WWhen viewed from above, the Ain al-Sahara looks like a massive impact crater located in the middle of the Sahara Desert in Mauritania. Stretching 50 km This crater is 30 miles in diameter, consists of a series of regular undulations, and is actually entirely land.
These are amazing old ones Geological The formation was used in the 1960s by Gemini astronauts as a landmark. Geologists first The Ain Al Sahara, also known as the Rishat Structure, is believed to be a massive impact crater. However, additional studies of the sedimentary rocks that make up the central dome have dated the formation to the late Proterozoic Era, between 1 billion and 542 million years ago.
It’s worth noting that some still believe the structure is actually the remains of the lost city of Atlantis, as its circular shape is said to resemble the Earth described by Plato – but we’re not enjoying that here.
The structure was likely actually formed by a process called “folding”, creating what is called a symmetrical anticline. Folding occurs when tectonic forces acting from both sides press down on sedimentary rocks. If the rocks are cold and brittle they can break, but if they are warm enough, they will become folds. Upward folds are called anticlines, while downward folds are called synclines.

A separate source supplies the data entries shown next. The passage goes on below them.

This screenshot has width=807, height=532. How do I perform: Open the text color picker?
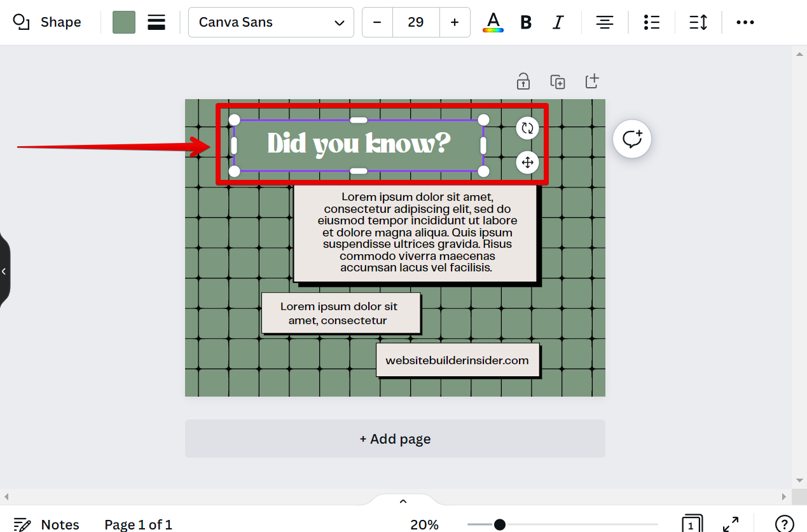(x=493, y=22)
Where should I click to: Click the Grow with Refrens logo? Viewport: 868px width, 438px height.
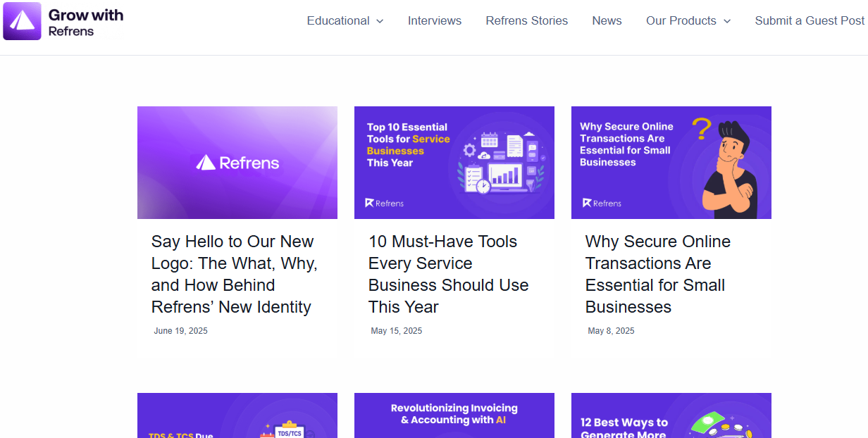tap(63, 21)
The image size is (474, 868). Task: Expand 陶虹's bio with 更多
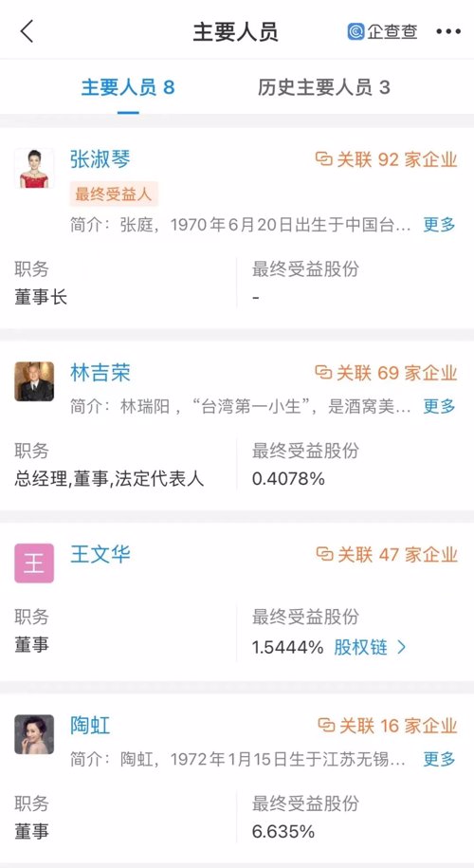coord(440,759)
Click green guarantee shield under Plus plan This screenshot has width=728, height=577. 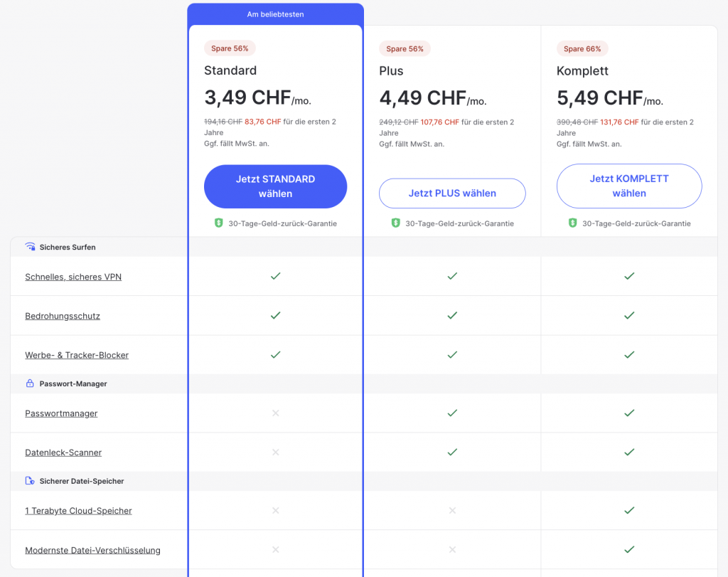click(x=396, y=223)
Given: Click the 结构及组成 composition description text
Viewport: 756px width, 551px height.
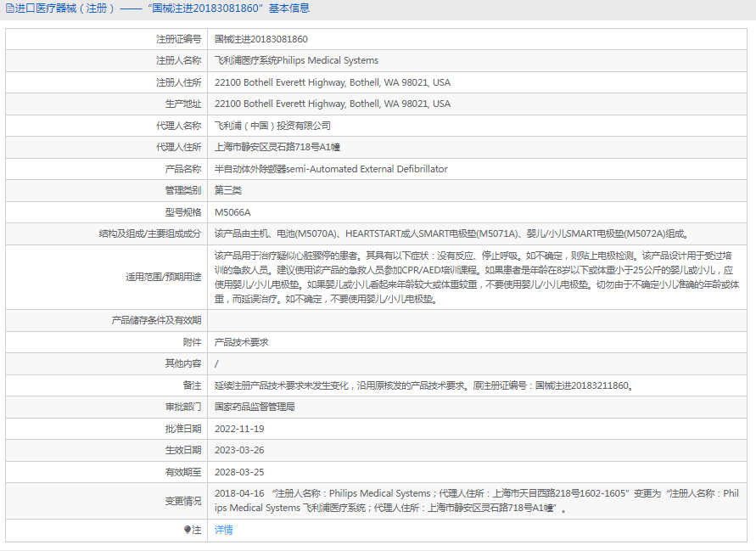Looking at the screenshot, I should pos(451,233).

However, in a 2014 paper published in the Journal of African Geosciences, researchers proposed a completely different explanation for the eye’s formation. The presence of volcanic rocks is said to indicate evidence of molten rock being pushed to the surface, causing the dome shape, before it eroded into the rings we see today. The paper suggested that the separation of the supercontinent Pangea may have played a role in these volcanic formations and tectonic shifts.

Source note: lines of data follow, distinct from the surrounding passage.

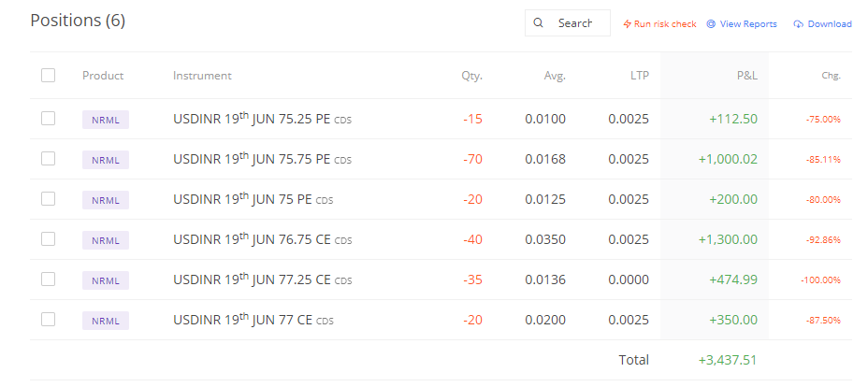The height and width of the screenshot is (387, 868).
Task: Click the USDINR 19th JUN 75.75 PE instrument
Action: [x=253, y=160]
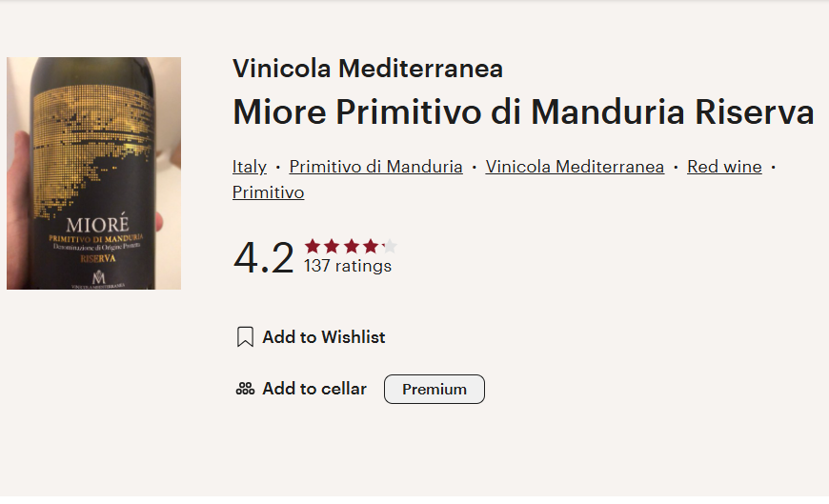Screen dimensions: 829x504
Task: View the 137 ratings count
Action: point(348,267)
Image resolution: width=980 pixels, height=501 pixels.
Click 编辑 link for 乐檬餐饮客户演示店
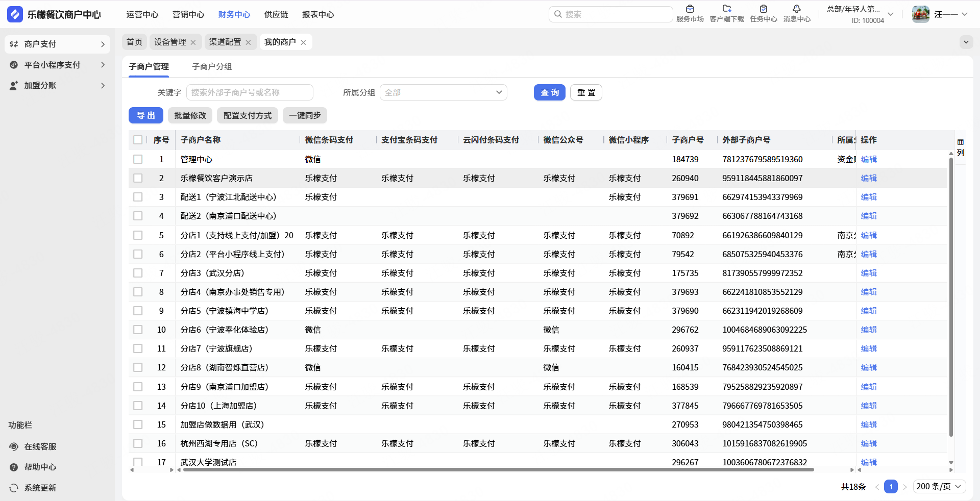click(868, 178)
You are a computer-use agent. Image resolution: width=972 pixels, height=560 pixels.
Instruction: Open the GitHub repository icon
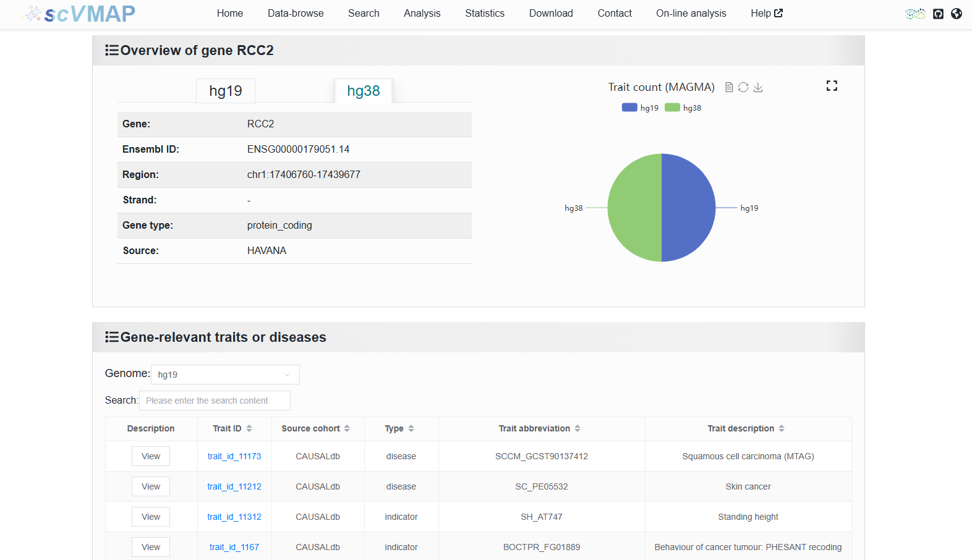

The structure consists of a mixture of sedimentary and igneous rocks. Erosion across the surface of the structure exposes fine-grained rhyolite and coarsely crystalline gabbro rocks that have undergone hydrothermal alteration. The types of rocks across the rings erode at different speeds, creating different colored patterns across the surface. Large, sharp-angled fragments of sedimentary rock called megabreccia add to the colorful, swirling irregularities that make up the formation.

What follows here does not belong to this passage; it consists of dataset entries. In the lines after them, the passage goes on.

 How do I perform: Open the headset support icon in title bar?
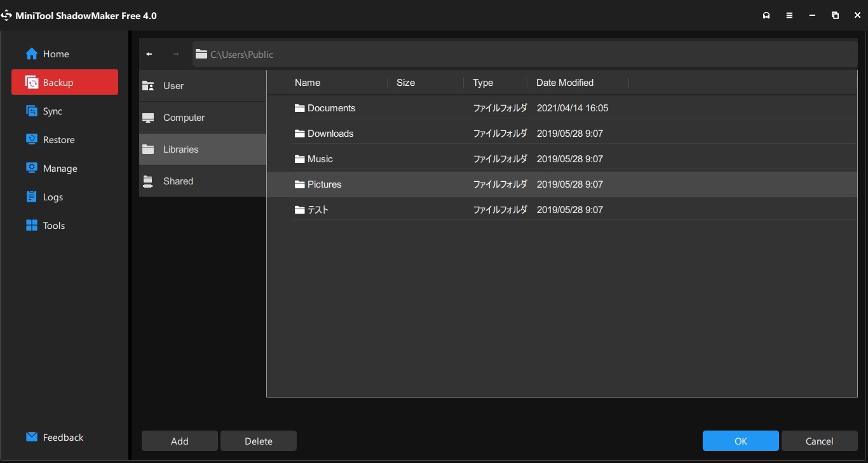click(x=766, y=15)
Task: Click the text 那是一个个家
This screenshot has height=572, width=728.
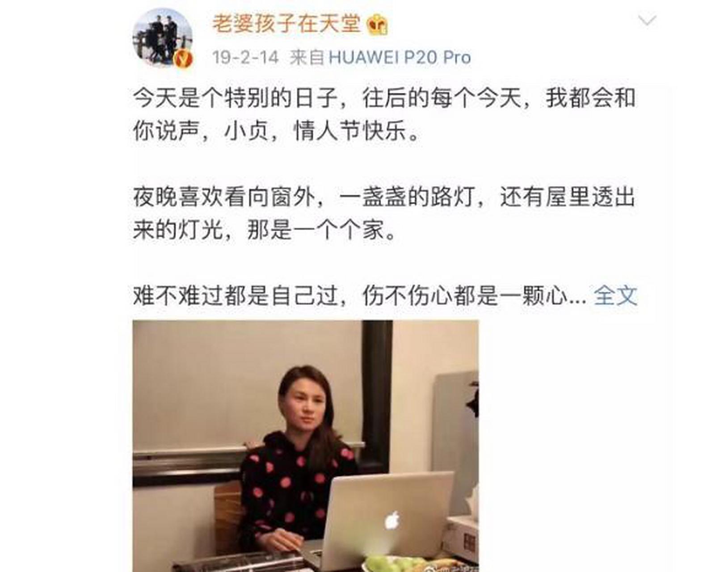Action: (x=321, y=231)
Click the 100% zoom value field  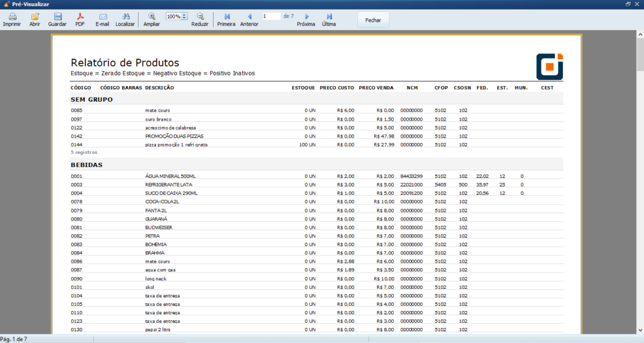(174, 16)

The center of the dome contains a shelf of limestone and dolomite with kilometer-wide breccia, ring dikes, and alkaline volcanic rocks. The eye’s complex geological structure has puzzled and intrigued geologists since its discovery, and it is still widely considered one of the most impressive geological features in the world. As such, in 2022 it became one of the first 100 geoheritage sites recognized by the International Union of Geological Sciences (IUGS).
Due to its vast size, the Eye of the Sahara is best viewed from great heights (preferably space), so we will now have to rely on satellite images to enjoy all its glory.
A previous version of this article was published in January 2023.